Wednesday, December 23, 2015

Carols of Christmas - Infant Holy, Infant Lowly

It was one of redemptive history’s strangest moments.  When the Holy Spirit overshadowed Mary, God was conceived in human flesh.   The baby in the manger was no ordinary child; he was the Son of God, God incarnate. 
           
The irony is that the Son of God, the Eternal King, the Prince of Peace, was not born to a king, but to a carpenter.  His bedding was straw, not satin.  The One of whom the seraphim had cried “Holy, holy, holy” was now attended by donkeys.  There were no nurses or nannies, only the shepherds from the hillside.  I would not have wanted one of my children to be born in the kind of filth that accompanied the birth of the Christ child.  And yet that is how a sovereign God sent his only son to earth.

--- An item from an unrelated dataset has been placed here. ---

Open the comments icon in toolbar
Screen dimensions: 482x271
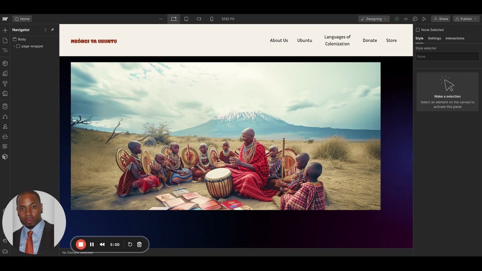(415, 19)
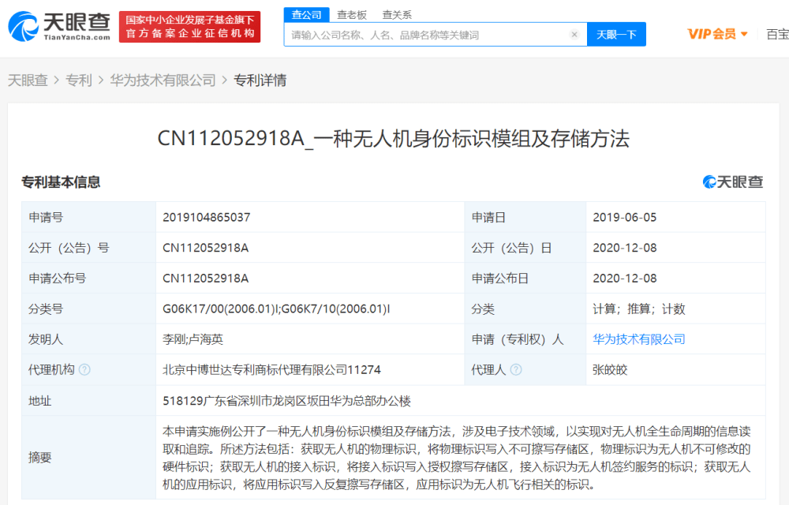
Task: Open 华为技术有限公司 in the breadcrumb
Action: point(163,80)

Why?  Why would God subject Jesus to this?  There are at least two reasons.  First, we know that it was part of God’s plan to redeem sinners.  Jesus came to be our Savior and our Lord.  But why did he come in poverty, in obscurity, in squalor?  I believe he did this as an example of the life that pleases God.  Jesus came to this earth to walk the way of the cross.  Those who would follow him must deny themselves, take up their cross and follow him on that path. 

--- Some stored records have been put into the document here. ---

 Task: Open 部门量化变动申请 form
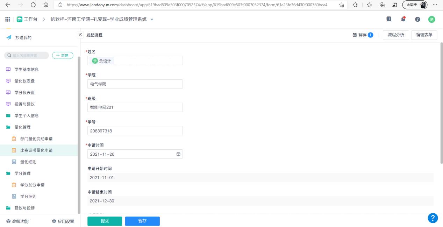(36, 139)
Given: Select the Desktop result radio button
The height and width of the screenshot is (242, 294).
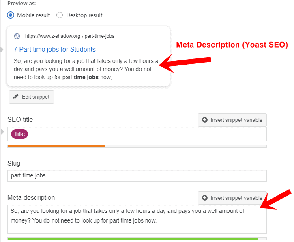Looking at the screenshot, I should pos(60,15).
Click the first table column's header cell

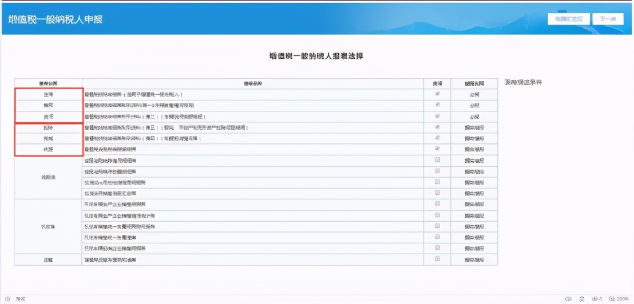[48, 83]
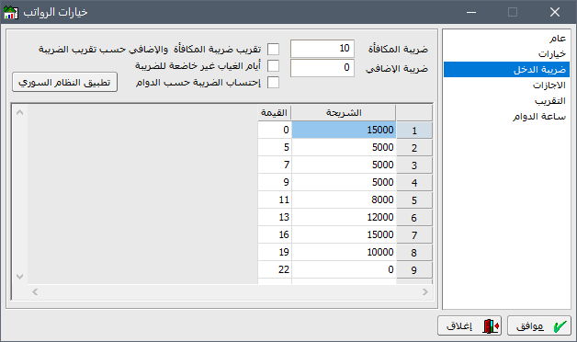Enable تقريب ضريبة المكافأة والإضافي checkbox

(273, 49)
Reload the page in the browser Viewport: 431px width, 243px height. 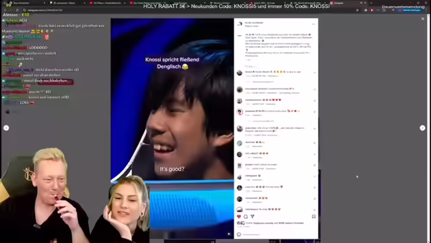coord(17,10)
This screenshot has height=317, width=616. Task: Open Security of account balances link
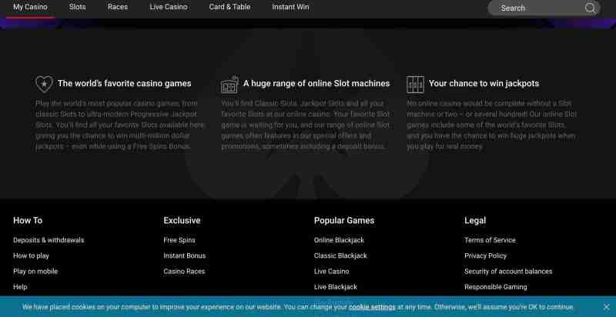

Philippians 2 tells us that Jesus, in his very nature God, did not grasp his divine privilege, but emptied himself to come to earth as a man.  He came, the first time, “to seek and to save that which was lost.”  He walked in humility and obedience to the Father, even to the point of offering himself as the Lamb of God to be sacrificed for the sins of the world.  In Gethsemane, Jesus made it clear that the idea of becoming sin horrified him.  He sweated drops of blood in anticipation of bearing our sins in his body.  Yet, in humility, he obeyed the Father’s plan.  “Not my will, but your will be done.” 

We are called to the “fellowship of sharing in his sufferings, becoming like him in his death.”  The Christian life is not a means to attaining our ambitions, or getting ahead, or getting what we want from life.  It is a way of humility, of crucifixion.  I must follow Jesus on the walk to the cross.  I must die to self, to my ambitions, my dreams, my goals, my plans.  My life no longer belongs to me, it is his.  My plans are not my own, they are his.  We are crucified with Christ. 

But Jesus’ humility, his sacrifice, his death, was not the end of the story.  Philippians 2 goes on to tell us that God exalted Jesus to the highest place and gave him the name that is above every name.  The “Infant Holy, Infant Lowly” of the Christmas story is now the “King of kings and Lord of lords.” 

You and I will never be King of kings.  We are not meant to be.  But when we walk the way of the cross, when we humble ourselves, we receive more from God than we ever give up.  He infuses our lives with his glory.  He exalts us to the heavenly places and seats us there with Christ.  He has place the Holy Spirit in us, and fills us with his presence and power. 


The Christmas story bids us to walk the path Jesus walked; the path of humility, the way of the cross.  Those that do this come to know the real joy of Christmas.